Sonntag, 15. Mai 2011

Buchbesprechung: Hanne K. Götze: Kinder brauchen Mütter – Die Risiken der Krippenbetreuung


Empört vom Vorhaben der Großen Koalition, das Angebot an Krippenplätzen flächendeckend auszubauen, hat sich Hanne Götze dazu entschlossen, über ihre Beobachtungen und Erfahrungen als Mutter aus der Realität der Kinderkrippen in der untergegangenen DDR in ihrem Buch „Kinder brauchen Mütter“ zu berichten. Für sie ist diese Politik die „bitterste „Pille“ der Entwicklung nach der Wende“. Götze ging fest davon aus, daß die Krippen verschwinden würden, daß aber gerade die Christdemokraten den Ausbau energisch vorantreibt und sogar das letzte Kindergartenjahr zur Pflicht machen würden, ist für die Autorin geradezu ein Schock.

□ □ □ □ □ □ □

FRAGEN ZUM MATERIAL
(1) Beantworten Sie zur Buchbesprechung:
(a) An welchem Tag ist sie datiert?
(b) Aus welchem Staat stammen Götzes Erfahrungen mit Kinderkrippen?
(c) Welches Kindergartenjahr soll zur Pflicht werden?
(2) Bitte fassen Sie die Buchbesprechung in zwei Sätzen zusammen.
Die Einträge haben mit der Buchbesprechung nichts zu tun.

AUSZUG AUS DATENSATZ

□ □ □ □ □ □ □

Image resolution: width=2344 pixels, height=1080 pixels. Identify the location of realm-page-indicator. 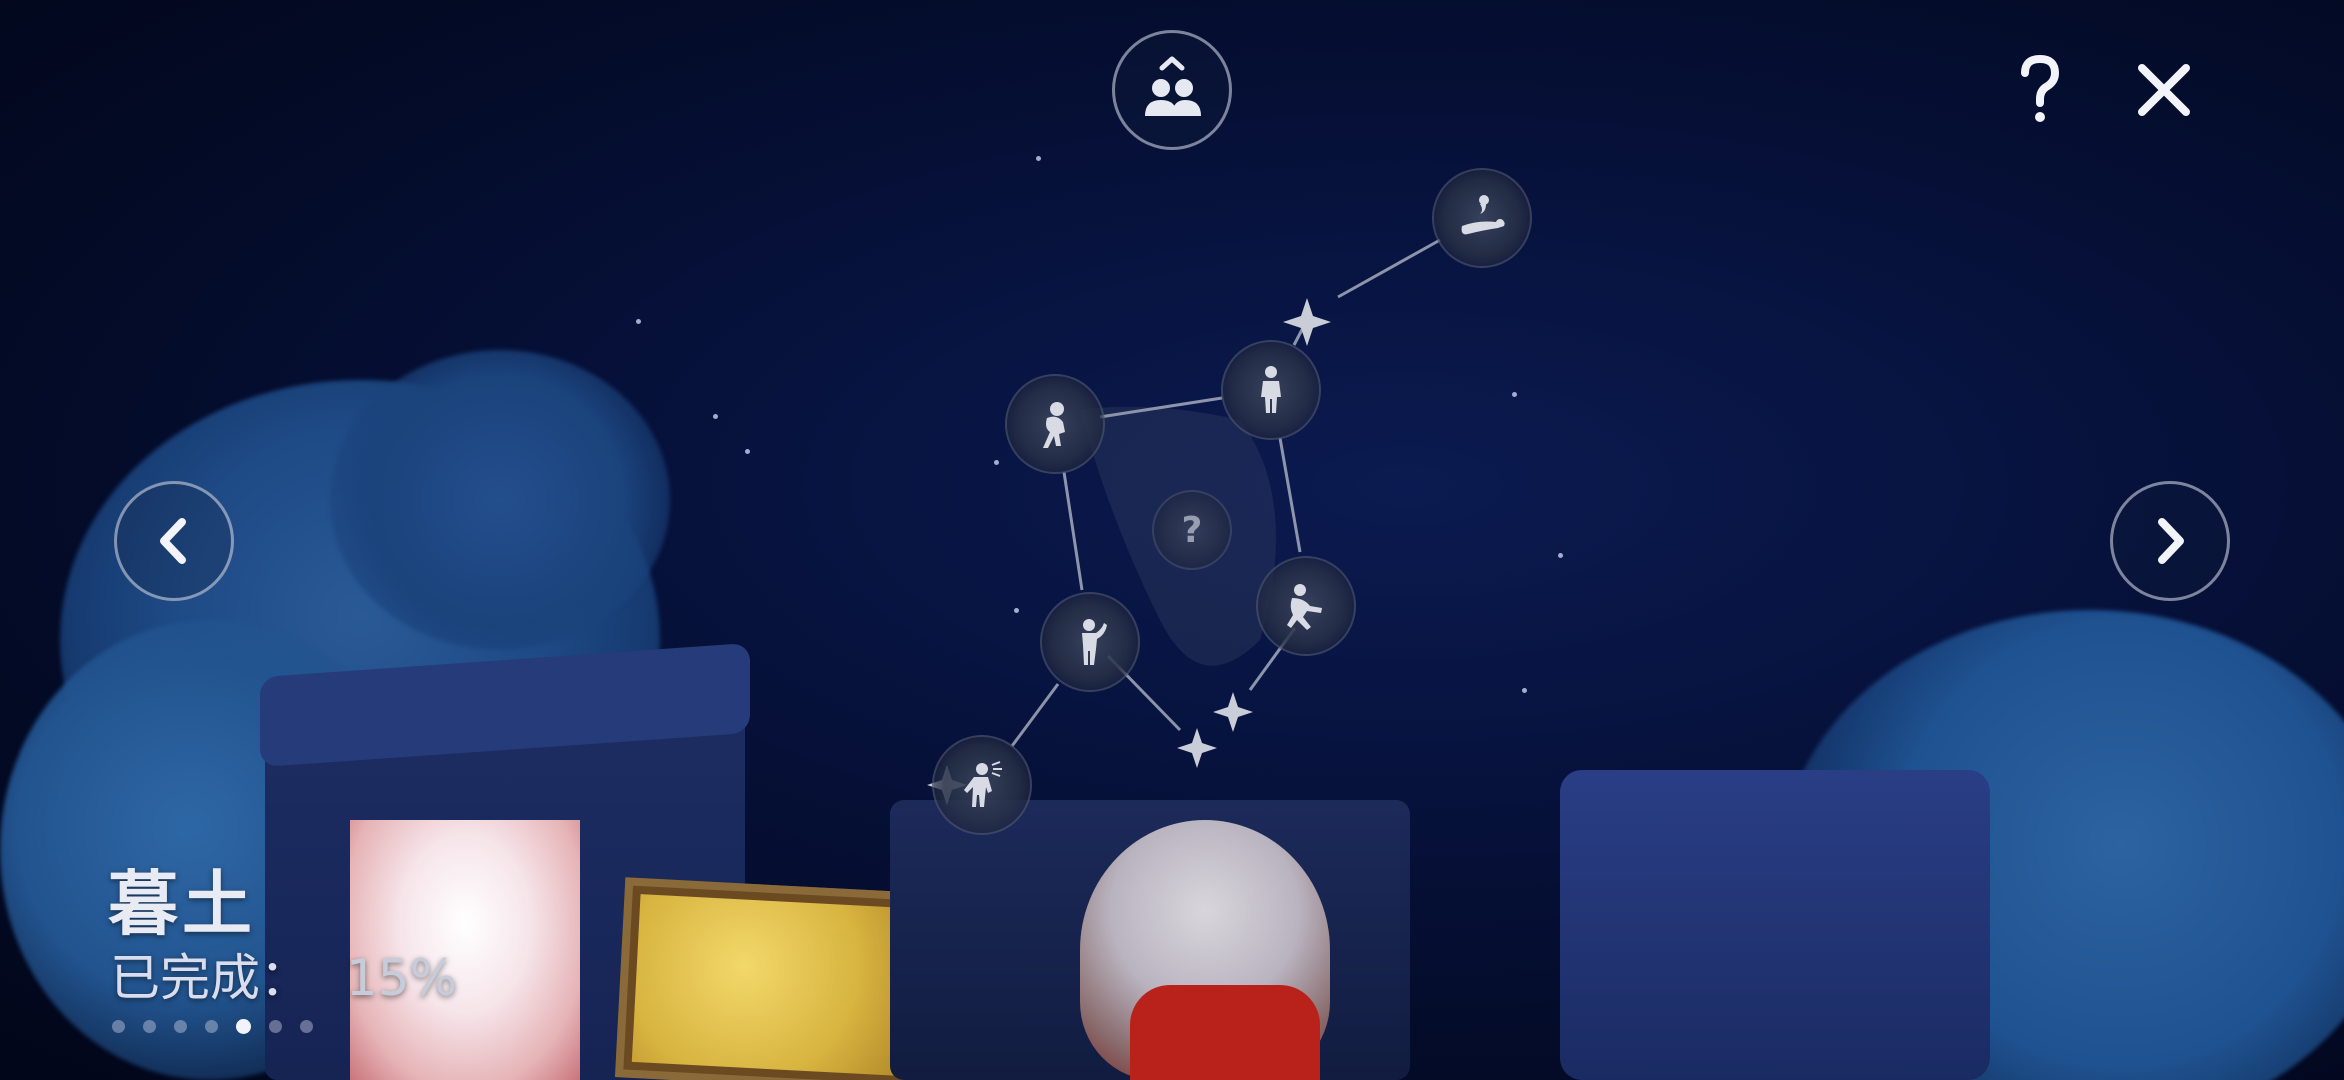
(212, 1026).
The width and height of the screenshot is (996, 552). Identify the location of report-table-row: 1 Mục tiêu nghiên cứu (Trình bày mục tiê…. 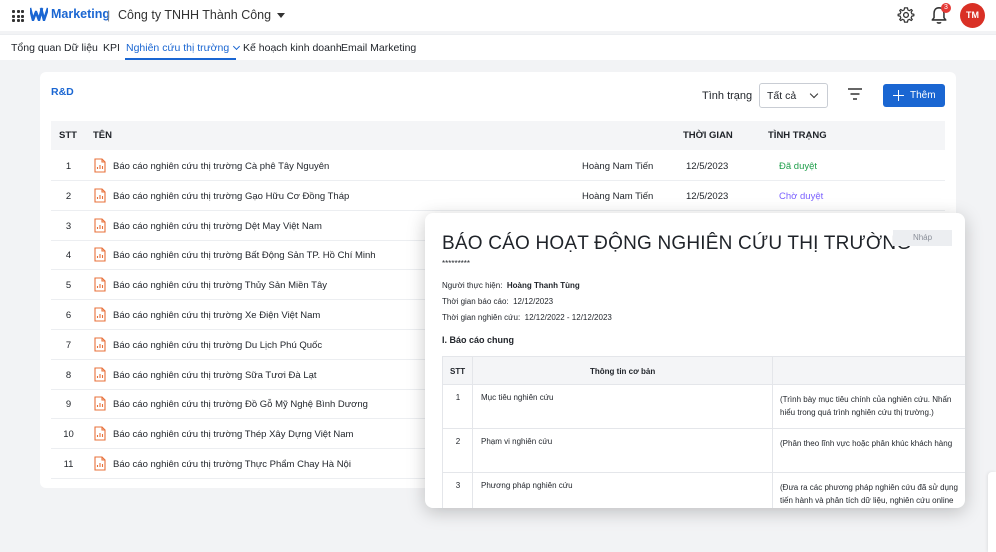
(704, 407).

□ □ □ □ □ □ □

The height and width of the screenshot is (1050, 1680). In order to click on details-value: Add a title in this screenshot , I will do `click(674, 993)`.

□ □ □ □ □ □ □

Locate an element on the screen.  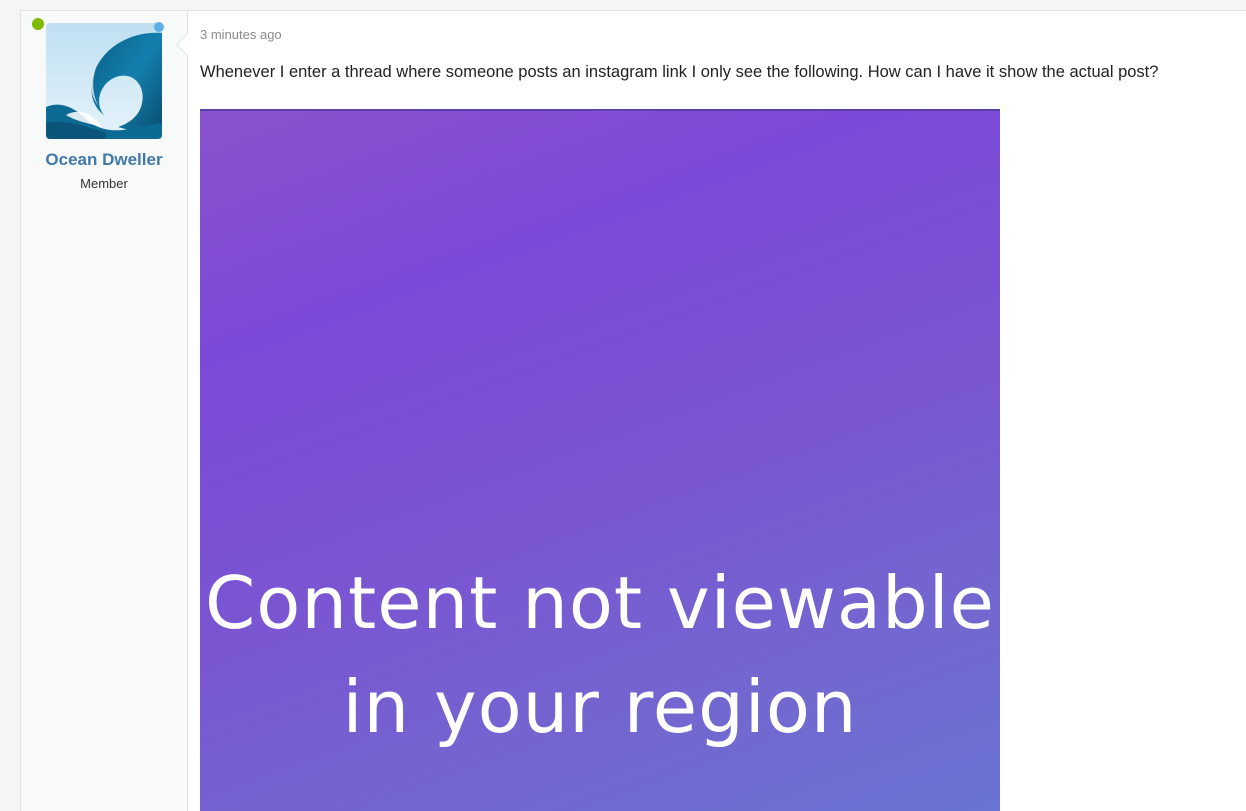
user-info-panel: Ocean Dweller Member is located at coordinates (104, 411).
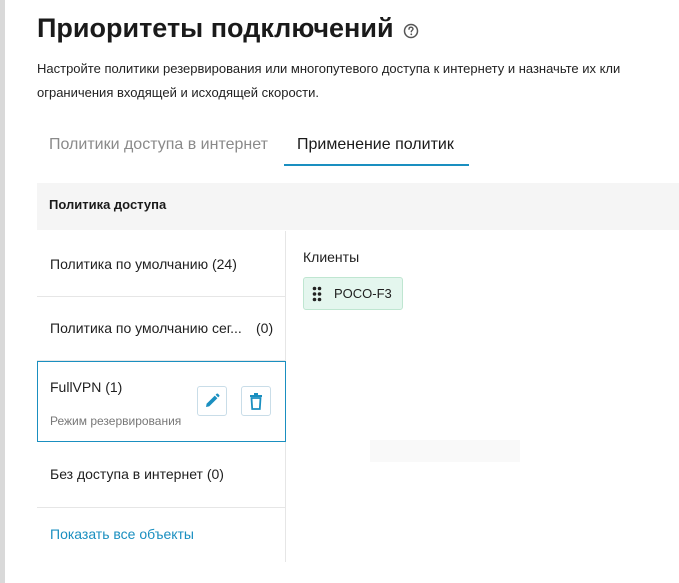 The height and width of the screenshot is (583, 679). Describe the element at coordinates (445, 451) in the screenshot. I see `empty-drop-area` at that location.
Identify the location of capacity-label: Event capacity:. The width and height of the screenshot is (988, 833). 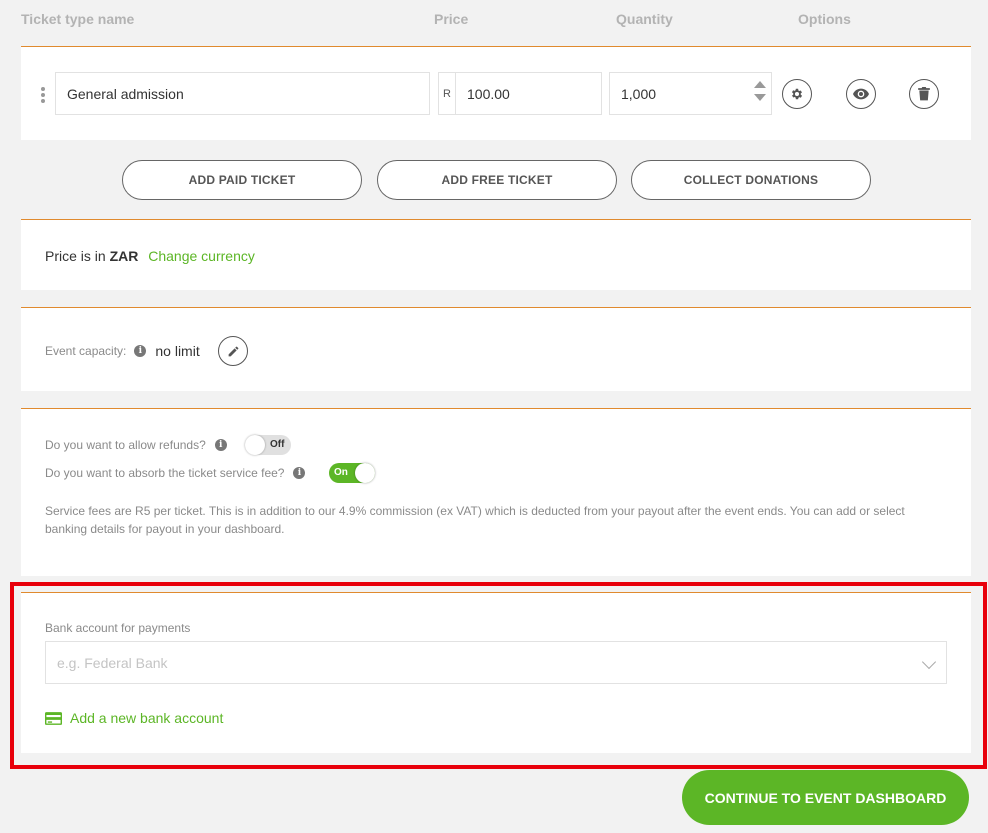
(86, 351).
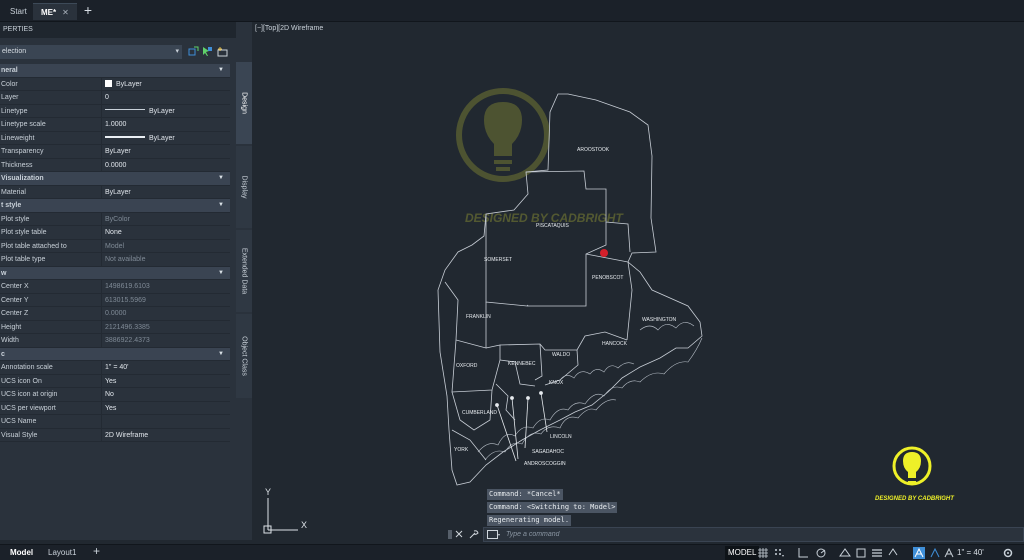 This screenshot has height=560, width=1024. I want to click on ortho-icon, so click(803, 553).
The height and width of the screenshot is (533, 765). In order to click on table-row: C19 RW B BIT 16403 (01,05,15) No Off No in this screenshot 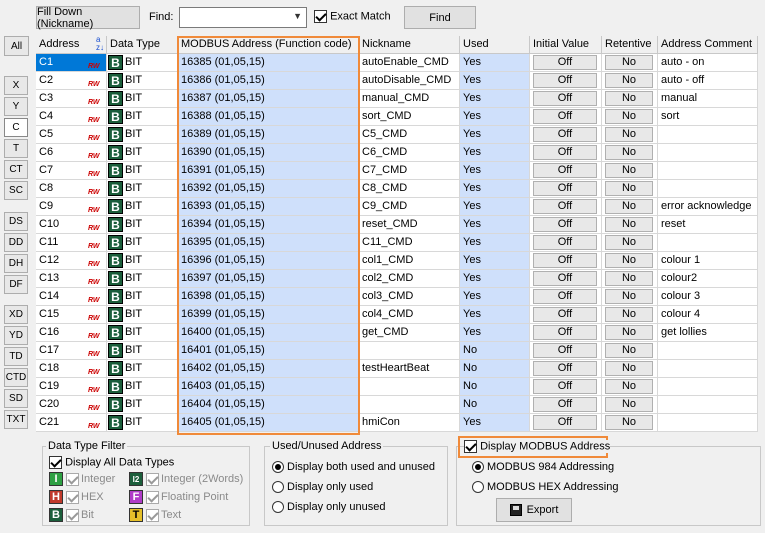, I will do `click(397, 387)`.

□ □ □ □ □ □ □

LÖSUNGEN DER AUFGABEN
(1)
(a) Sonntag, 15. Mai 2011
(b) Aus der DDR
(c) Das letzte Kindergartenjahr

(2) Empört über das Vorhaben der Großen Koalition, die Krippenplätze flächendeckend auszubauen, berichtet Hanne Götze in ihrem Buch „Kinder brauchen Mütter“ von ihren Beobachtungen und Erfahrungen als Mutter mit Kinderkrippen in der DDR. Sie hatte mit dem Verschwinden der Krippen gerechnet, und dass gerade die Christdemokraten den Ausbau vorantreiben und sogar das letzte Kindergartenjahr zur Pflicht machen würden, ist für sie ein Schock.